───── ТЕКСТ СТРАНИЦЫ
СКОВОРОДКА

 Полвека назад наш дом в Соль-Илецке летом превращался в Караван-сарай. Многочисленные пожилые родственники из Средней Азии, приезжавшие подлечиться на Соленое озеро, занимали все имеющиеся комнаты, а также чердак и веранду, так что домочадцы переселялись в летние надворные постройки. Мы, ребятня, были несказанно рады гостям, охотно выполняя роль гидов, подтаскивая с рынка арбузы.
С приездом родни жизнь семьи поворачивала в новое русло. Мама, вставая с петухами, до ухода на работу умудрялась испечь на завтрак с полсотни блинов. И такие они у нее всегда ажурные, румяные получались. Гости нахваливали, а стряпуха скромно отговаривалась: «Просто у меня сковородка волшебная». Во дворе устанавливался казан, по вечерам устраивались задушевные посиделки с пловом, фронтовыми песнями под аккордеон. Почему именно военный репертуар имел популярность, мы тогда не задумывались, просто пели вместе со взрослыми.
──────────
───── ФРАГМЕНТ ДАННЫХ
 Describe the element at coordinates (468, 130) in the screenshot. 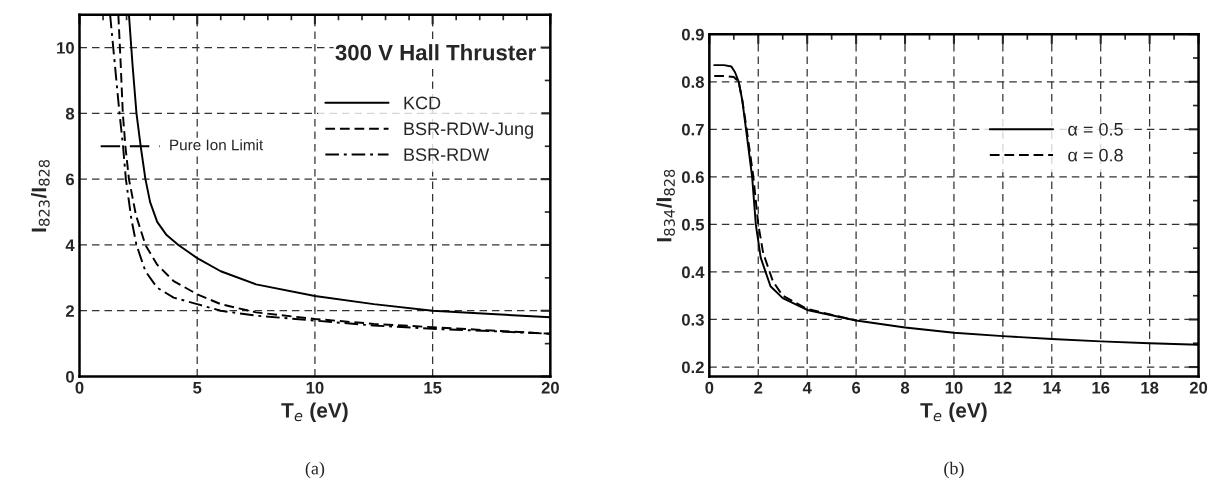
──────────
ЗАДАНИЕ 1:
Зачем, согласно тексту «Сковородка», пожилые родственники из Средней Азии приезжали летом в Соль-Илецк?
ЗАДАНИЕ 2:
Напишите продолжение текста «Сковородка», начав сразу после его последнего предложения.

ОТВЕТ 1:
Чтобы подлечиться на Соленом озере.

ОТВЕТ 2:
Гости баловали нас лимонадом, а по осени щедро вознаграждали за детский труд. В сентябре из Ташкента, Душанбе, Фрунзе, Чимкента приходили по почте фанерные ящички с фруктами. Мама, помнится, беря в руки душистую желтобокую айву или мешочек с сушеным урюком, плакала и говорила: «Помолимся за здравие Валентины Петровны. Она медсестрой всю войну прошла. А это от дяди Тимофея, его под Москвой контузило, а два брата — Алексей и Василий там же полегли. Их за упокой души помянем». Неумелой рукой мы крестились на икону и получали долгожданные азиатские гостинцы.
С годами гостей-курортников в нашем доме становилось все меньше, а список поминаемых за упокой — все длиннее. Но коробки с фруктами от остававшихся в живых сродников-фронтовиков присылались регулярно. Вкус тех яблок я помню до сих пор, имена же хозяев садов, к сожалению, в детской памяти сохранились весьма отрывочно, без связи, кто кем кому приходится.
Однако семейная летопись понемногу пополнялась фактами из фамильной истории, связанными с Великой Отечественной войной. Самая потрясающая — о моей прабабушке Евдокии, в один день получившей похоронки на троих сыновей и двоих внуков.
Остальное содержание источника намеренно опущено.